- _Data records_
_ _ _ _ _
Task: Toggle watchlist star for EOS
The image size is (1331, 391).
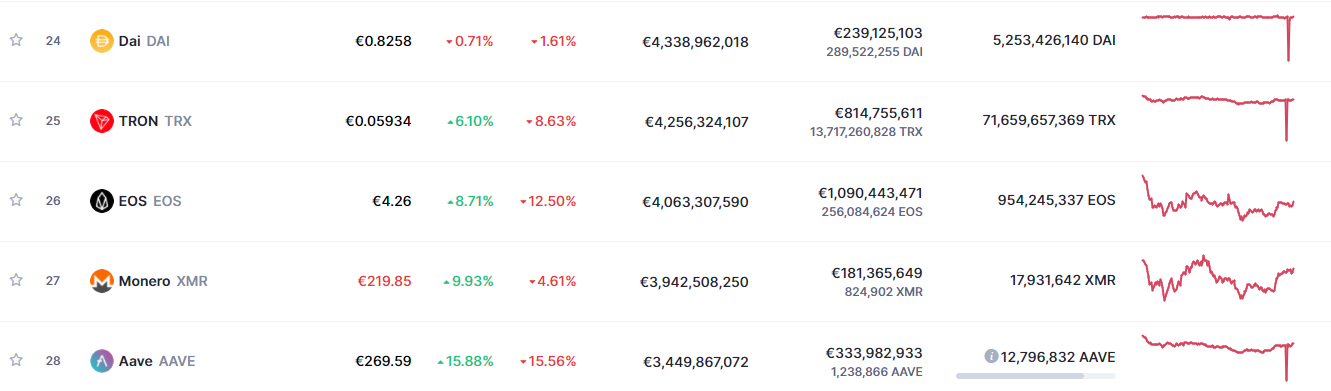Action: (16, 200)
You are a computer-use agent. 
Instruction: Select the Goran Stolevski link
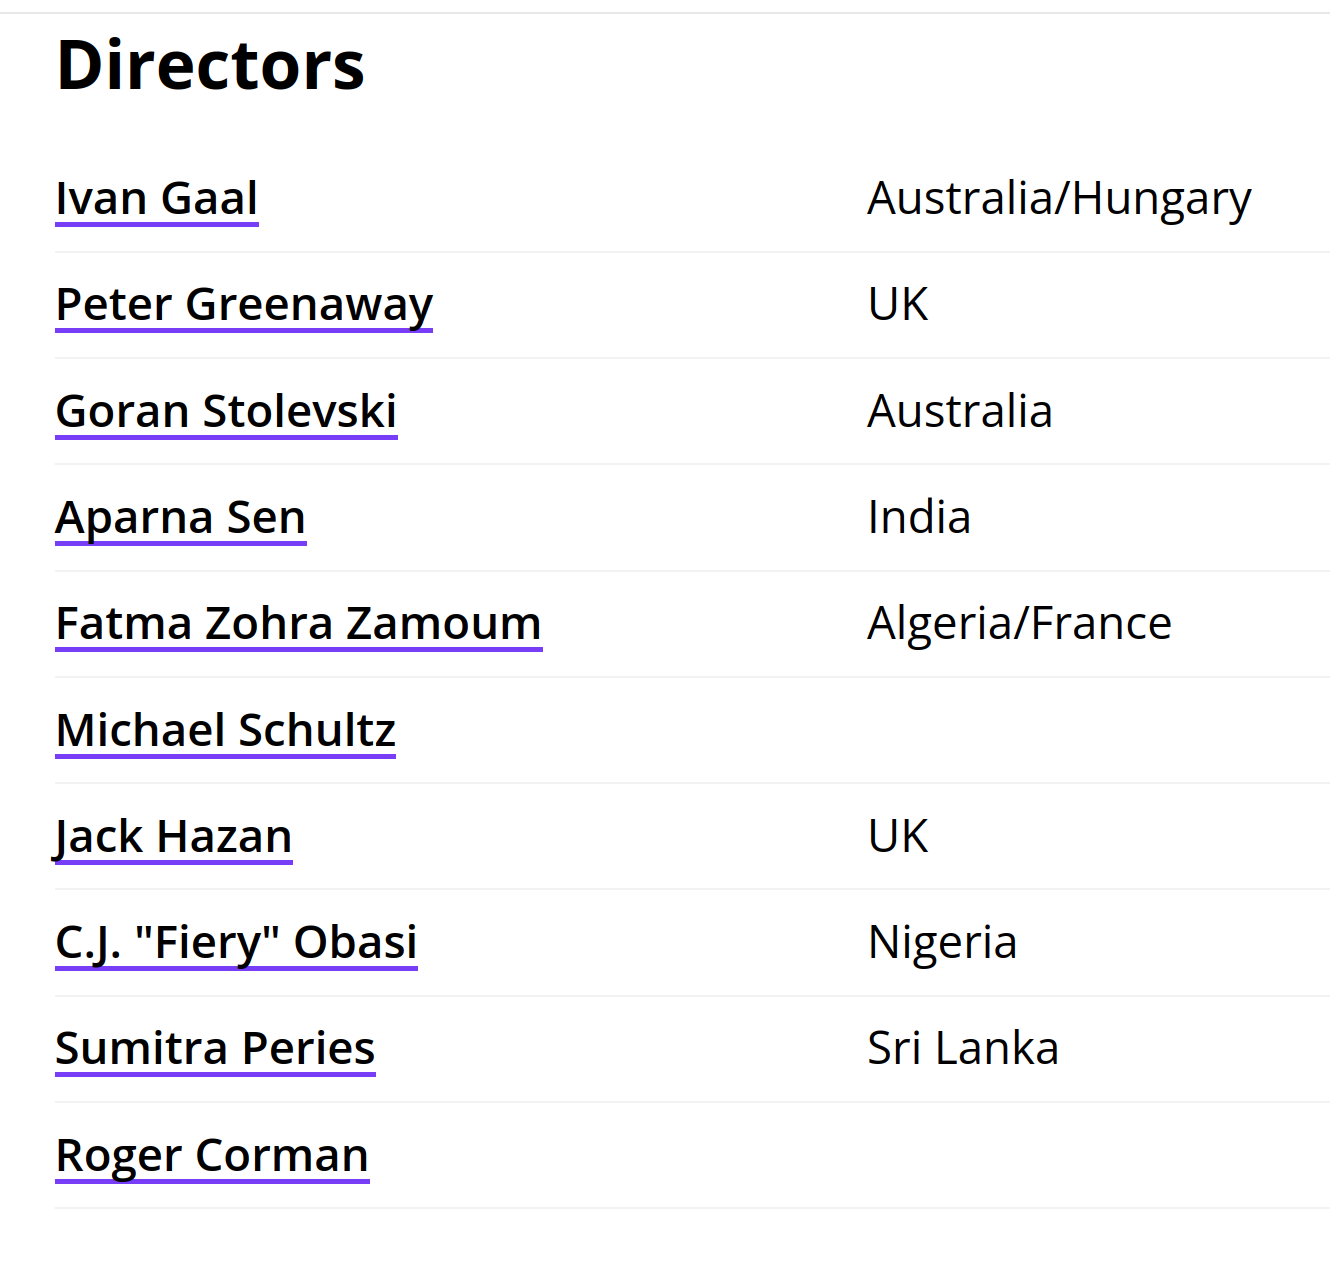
_ _ _ _ _
- _Task to complete_
Restate every record exactly, please; do not copy the pictures.

- _Your response_
Task: Toggle watchlist star for EOS
The image size is (1331, 391).
Action: (16, 200)
You are a computer-use agent. 
Instruction: Select the Goran Stolevski link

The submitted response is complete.